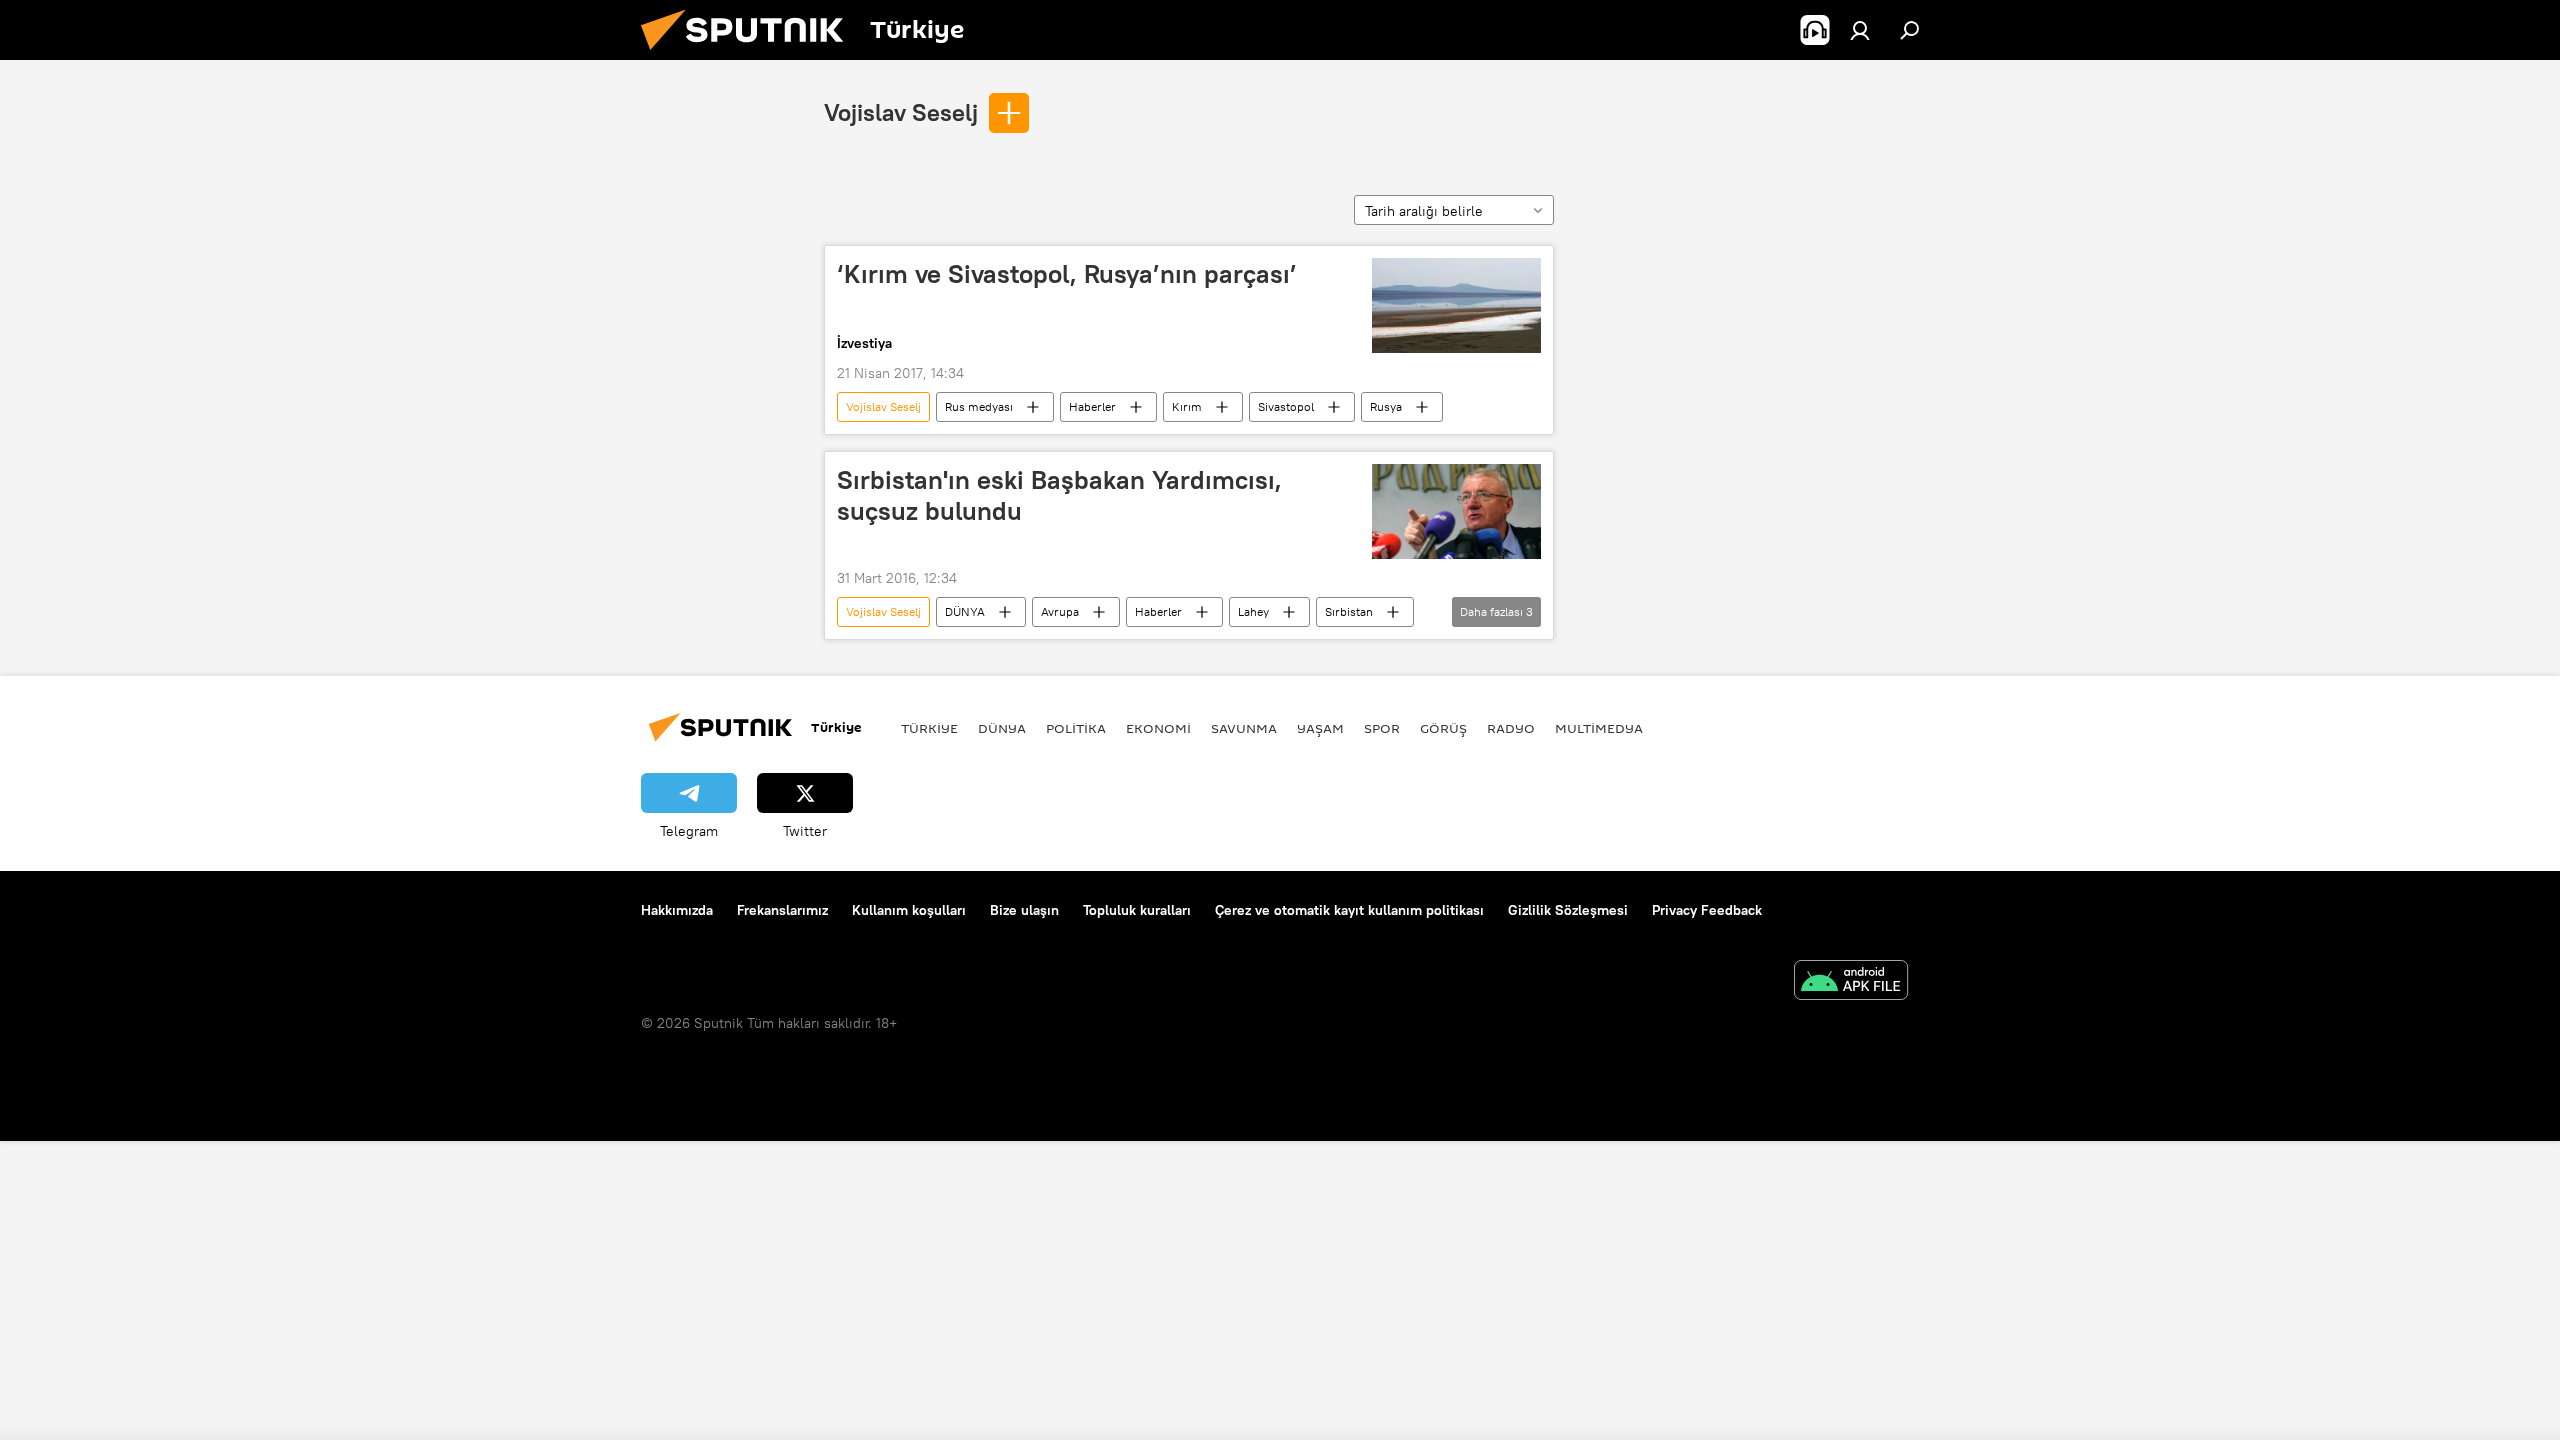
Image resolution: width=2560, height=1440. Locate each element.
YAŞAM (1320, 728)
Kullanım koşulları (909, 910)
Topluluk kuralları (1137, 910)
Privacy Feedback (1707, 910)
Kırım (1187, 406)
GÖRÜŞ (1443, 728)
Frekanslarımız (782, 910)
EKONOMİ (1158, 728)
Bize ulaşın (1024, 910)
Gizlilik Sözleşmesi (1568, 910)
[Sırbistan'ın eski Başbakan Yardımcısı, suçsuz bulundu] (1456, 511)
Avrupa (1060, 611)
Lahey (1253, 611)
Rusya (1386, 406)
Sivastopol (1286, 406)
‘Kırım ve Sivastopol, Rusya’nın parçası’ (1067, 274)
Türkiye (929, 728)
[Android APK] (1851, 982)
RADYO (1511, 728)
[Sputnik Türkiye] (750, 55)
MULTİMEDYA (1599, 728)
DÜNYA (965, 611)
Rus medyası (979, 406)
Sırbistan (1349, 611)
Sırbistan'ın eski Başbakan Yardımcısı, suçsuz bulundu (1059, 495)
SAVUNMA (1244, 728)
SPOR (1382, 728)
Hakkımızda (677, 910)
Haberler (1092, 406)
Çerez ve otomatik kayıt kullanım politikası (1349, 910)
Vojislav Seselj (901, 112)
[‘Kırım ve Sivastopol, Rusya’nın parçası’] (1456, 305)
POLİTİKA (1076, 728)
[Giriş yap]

→ WHAT IS EXPECTED:
How many lines in these records hold the string "eski"? Reply with the number alone.

→ REPLY:
2